You're right, this only really shows up when you end up spawning many threads across the lifetime of the program. My initial use case involved a lazy image loader that spawned a separate thread for each image I wanted to use. Something like this:
class MyImageLoader : public Thread {
MyImageLoader(string imageName);
void Run() {
image = new Image();
// load the image data and do some moderate processing on it
ready = true;
}
};
class MyImage {
MyImage(string imageName) {
myImage = NULL;
myLoader = new MyImageLoader(imageName);
myLoader->Launch();
}
void Draw(RenderWindow window) {
// If loader is done, take our image and cleanup the loader.

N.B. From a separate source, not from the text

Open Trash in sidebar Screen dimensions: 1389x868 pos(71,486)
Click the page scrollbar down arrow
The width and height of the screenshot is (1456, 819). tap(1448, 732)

if (myLoader && myLoader.ready) {
myImage = myLoader->image;
delete myLoader;
myLoader = NULL;
}
// If we have our image, draw it. Otherwise, it must be
// loading -- draw nothing.
if (myImage) {
window.Draw(new Sprite(*myImage));
}
}
};
I intended to eventually go back and rework it into some sort of single-threaded worker queue, but this did the job for the time being and it seemed to work fine until I started hitting the GL errors. SFML2 appears to have cleared those up, but by the time I had boiled it down to a minimal example, I realized it was susceptible to this memory consumption issue as well.
Even though it may be poorly architected, I don't think there's anything really wrong with the code above, and if someone wanted to write such code, I don't see why SFML should prevent or discourage them from doing so.